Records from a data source
*** Begin section ***

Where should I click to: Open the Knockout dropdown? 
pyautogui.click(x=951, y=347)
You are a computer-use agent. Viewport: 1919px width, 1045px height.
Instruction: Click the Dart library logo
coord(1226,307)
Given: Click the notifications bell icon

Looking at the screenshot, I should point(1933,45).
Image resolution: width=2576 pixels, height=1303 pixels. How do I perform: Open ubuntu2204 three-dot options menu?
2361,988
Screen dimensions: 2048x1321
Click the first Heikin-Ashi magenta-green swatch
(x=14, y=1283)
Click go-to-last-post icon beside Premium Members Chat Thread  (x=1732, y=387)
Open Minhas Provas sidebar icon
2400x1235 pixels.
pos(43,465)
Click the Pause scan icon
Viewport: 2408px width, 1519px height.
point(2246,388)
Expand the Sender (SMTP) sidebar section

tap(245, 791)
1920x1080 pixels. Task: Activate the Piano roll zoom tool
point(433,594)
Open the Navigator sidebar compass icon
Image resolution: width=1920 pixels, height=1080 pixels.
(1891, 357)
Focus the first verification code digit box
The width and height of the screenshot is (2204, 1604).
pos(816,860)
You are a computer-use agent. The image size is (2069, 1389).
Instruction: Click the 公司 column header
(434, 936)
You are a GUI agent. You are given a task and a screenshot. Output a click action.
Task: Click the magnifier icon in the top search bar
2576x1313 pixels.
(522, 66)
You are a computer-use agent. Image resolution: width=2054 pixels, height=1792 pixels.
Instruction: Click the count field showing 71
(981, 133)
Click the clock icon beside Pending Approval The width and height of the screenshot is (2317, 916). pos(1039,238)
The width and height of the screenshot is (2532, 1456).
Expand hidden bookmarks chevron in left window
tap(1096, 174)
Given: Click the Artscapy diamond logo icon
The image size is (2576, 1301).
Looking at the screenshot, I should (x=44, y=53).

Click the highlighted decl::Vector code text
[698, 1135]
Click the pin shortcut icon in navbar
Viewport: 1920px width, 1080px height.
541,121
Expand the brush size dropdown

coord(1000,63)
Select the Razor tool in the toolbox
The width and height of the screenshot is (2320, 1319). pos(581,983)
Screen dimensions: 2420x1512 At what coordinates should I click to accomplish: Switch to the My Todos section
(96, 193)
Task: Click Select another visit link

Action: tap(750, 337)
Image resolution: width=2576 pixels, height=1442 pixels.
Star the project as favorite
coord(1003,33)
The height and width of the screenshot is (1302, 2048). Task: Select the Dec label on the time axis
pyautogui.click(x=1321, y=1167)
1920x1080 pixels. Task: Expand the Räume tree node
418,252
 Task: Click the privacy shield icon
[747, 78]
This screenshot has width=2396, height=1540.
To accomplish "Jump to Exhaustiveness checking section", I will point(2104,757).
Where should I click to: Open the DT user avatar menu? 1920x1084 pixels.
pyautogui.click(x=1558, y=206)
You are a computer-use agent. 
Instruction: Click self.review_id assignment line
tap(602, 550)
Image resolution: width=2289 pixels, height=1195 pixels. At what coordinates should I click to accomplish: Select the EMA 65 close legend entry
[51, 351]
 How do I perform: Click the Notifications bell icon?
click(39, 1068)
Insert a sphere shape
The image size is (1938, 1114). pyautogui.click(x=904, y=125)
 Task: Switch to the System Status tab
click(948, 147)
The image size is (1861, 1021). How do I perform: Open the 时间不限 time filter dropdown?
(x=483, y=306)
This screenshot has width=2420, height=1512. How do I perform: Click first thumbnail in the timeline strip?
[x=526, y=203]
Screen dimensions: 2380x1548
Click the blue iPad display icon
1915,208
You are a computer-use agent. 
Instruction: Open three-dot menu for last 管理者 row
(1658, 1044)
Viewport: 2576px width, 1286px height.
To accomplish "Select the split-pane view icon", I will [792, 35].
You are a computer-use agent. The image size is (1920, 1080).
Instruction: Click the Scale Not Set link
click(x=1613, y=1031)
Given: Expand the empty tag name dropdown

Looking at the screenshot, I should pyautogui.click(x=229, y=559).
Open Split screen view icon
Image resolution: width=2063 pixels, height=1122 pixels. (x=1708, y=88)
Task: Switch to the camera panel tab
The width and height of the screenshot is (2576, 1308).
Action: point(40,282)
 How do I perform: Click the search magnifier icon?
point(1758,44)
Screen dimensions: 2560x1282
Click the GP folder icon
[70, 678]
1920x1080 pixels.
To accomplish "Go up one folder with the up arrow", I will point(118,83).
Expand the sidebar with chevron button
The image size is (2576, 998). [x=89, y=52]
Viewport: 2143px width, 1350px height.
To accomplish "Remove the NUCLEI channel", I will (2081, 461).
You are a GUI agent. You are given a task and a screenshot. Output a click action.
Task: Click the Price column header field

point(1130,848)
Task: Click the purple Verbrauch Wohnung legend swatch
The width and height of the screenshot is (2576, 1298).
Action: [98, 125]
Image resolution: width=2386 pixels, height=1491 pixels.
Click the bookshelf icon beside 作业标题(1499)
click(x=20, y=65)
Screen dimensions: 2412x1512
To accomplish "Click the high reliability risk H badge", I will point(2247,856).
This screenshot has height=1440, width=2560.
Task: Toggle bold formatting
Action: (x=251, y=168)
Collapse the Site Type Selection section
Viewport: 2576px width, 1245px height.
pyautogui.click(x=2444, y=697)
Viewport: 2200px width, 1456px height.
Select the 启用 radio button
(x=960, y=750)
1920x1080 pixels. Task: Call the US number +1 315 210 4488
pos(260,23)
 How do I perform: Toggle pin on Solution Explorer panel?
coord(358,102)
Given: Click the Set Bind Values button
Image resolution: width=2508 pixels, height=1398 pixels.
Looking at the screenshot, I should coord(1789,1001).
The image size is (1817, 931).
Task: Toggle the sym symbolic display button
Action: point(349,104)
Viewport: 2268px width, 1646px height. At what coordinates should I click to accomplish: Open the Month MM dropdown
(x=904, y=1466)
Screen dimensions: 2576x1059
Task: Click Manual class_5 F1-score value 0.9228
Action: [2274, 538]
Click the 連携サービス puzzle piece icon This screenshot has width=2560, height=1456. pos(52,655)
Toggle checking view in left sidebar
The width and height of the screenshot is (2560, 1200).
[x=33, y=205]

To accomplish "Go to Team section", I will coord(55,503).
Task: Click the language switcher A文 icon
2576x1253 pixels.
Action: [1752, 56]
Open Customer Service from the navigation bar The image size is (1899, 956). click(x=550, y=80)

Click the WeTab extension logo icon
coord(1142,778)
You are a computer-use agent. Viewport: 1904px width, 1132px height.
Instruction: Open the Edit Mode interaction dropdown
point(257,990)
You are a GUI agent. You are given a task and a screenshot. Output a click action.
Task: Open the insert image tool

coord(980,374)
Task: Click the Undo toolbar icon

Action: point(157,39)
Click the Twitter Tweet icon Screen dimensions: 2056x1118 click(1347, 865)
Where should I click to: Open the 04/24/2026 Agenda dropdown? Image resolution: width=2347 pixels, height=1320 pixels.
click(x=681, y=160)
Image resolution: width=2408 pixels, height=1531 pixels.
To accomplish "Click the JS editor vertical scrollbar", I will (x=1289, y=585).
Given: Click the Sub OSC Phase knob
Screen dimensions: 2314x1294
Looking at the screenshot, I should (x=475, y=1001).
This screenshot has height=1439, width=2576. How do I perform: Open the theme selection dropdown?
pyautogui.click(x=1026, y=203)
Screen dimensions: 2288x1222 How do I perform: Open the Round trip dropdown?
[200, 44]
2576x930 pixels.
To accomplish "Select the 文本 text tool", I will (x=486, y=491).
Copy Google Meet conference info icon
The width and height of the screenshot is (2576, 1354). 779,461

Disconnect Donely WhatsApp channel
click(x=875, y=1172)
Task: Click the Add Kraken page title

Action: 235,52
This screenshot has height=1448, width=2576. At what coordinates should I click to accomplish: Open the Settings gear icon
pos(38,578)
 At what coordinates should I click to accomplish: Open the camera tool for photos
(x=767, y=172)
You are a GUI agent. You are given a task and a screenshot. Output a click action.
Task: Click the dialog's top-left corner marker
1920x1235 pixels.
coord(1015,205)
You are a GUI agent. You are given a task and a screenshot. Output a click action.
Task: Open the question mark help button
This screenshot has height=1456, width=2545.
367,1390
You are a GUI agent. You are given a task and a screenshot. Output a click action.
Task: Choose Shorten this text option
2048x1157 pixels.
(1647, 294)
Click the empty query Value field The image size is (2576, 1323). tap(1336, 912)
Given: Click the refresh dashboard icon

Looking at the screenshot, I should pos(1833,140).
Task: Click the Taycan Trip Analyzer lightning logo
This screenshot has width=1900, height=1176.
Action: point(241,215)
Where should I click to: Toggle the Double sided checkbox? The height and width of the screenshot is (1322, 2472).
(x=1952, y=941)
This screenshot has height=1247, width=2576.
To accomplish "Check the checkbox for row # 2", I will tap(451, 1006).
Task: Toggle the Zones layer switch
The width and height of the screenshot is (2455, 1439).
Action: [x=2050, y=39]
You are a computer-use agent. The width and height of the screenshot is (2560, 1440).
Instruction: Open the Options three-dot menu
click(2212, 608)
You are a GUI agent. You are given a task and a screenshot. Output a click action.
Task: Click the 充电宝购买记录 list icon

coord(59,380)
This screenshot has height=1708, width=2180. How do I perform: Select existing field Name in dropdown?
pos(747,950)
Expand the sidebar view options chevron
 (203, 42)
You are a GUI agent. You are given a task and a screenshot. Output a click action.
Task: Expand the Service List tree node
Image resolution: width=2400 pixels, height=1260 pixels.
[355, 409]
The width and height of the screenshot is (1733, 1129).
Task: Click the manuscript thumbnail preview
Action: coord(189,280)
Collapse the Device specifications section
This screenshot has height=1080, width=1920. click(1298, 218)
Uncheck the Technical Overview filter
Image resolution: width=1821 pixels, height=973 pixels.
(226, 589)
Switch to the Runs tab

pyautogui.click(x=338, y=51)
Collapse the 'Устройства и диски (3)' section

*** End section ***

Task to carry out:
Determine the number of lines in the preceding data that contain the word "checking". Reply with that number only.

Completed exercise:
2